In this section you will find information about how to structure your email.
This first page includes a general overview. You will also find specific subsections for each part of an email, and these will include explanations, strategies to apply and interactive exercises.
Think about the emails you write to your instructors:
Do you structure them? How? Why?
Do you think very short emails need to be given a certain structure?
Do you have a clear idea of the number of sections that an email has?
Imagine that you are a university instructor and you receive the emails below.
Which one would you rather read? Why?
In which one is it easier to identify (i) the reason why the student is writing and (ii) what they are asking from you?
Most probably, you have thought that the second email would be the one you'd rather read, as the information is easier to find.
Very frequently, and especially when emails are relatively short, students tend to write them in just one paragraph. Sometimes this happens because they are in a hurry, some other times because they don't know exactly how to structure their email.
However, giving your email a clear structure helps the reader find the important information more easily (who you are, why you are writing, what you are requesting, etc.).
In the activity below, you will find an email that has been divided into fragments. Read the fragments and put them in the correct order.

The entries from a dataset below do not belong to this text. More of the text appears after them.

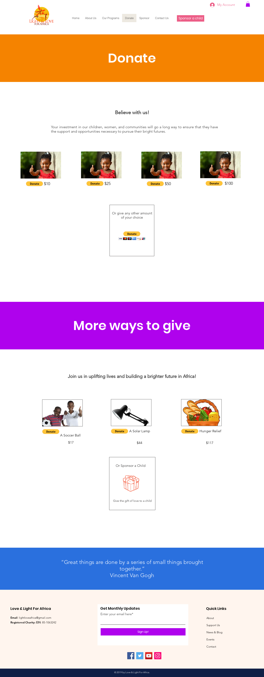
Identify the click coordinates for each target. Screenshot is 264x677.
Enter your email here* (116, 614)
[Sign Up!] (143, 631)
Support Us (213, 625)
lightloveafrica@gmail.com (35, 617)
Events (210, 639)
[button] (34, 183)
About (210, 618)
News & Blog (214, 632)
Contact (211, 646)
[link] (248, 4)
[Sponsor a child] (190, 18)
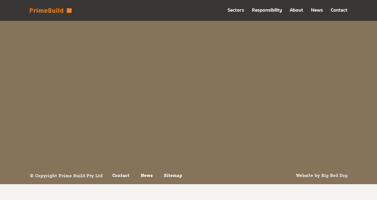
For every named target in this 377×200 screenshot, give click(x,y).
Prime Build (51, 10)
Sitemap (173, 175)
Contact (339, 10)
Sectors (236, 10)
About (296, 10)
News (317, 10)
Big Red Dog (334, 175)
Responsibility (267, 10)
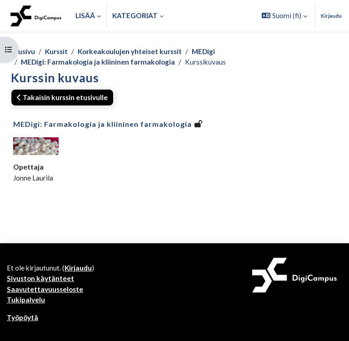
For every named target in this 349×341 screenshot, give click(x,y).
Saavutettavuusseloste (45, 289)
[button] (284, 16)
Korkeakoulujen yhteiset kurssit (130, 51)
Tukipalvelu (26, 300)
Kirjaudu (331, 16)
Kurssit (56, 51)
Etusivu (23, 51)
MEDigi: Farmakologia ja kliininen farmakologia (98, 62)
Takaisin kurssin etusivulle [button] (62, 97)
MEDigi (203, 51)
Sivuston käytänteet (40, 278)
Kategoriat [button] (135, 15)
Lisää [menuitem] (85, 15)
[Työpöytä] (36, 16)
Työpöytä (22, 317)
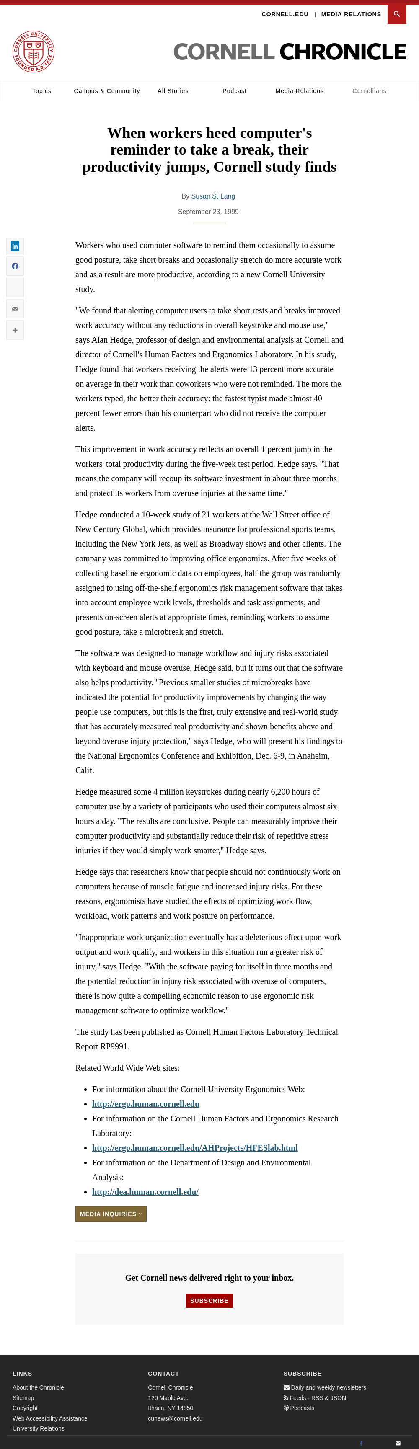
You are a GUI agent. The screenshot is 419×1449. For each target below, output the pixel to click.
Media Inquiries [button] (111, 1210)
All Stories (173, 87)
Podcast (234, 87)
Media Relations (351, 11)
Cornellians (370, 87)
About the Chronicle (38, 1384)
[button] (397, 11)
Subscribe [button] (209, 1297)
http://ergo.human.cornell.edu (145, 1100)
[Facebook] (361, 1440)
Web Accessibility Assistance (50, 1414)
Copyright (25, 1404)
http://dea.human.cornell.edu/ (145, 1188)
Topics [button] (42, 87)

Once you have ordered the email, you are ready to start learning the names of the different sections of an email.
In the activity below you will find two sets of cards: sections of the email (in capital letters) and fragments. Match the fragments with the corresponding sections.
Before we move on to each specific section, here you have some general recommendations:
Put a space between the greeting and the first paragraph, as well as the last paragraph and the closing.
Create a separate paragraph for each new point.
Check punctuation carefully, as it helps the reader understand the message.
Basically, follow the pattern you found in the second email above.
And finally some dont's. Don't...
use emoji.
delete words (e.g., 'Got your message'; 'Just wanted to follow up').
omit capitalization and punctuation (such as necessary commas, periods, apostrophes).
send an attachment without including a message in the body of the email.
write from a personal email account, use the institutional one.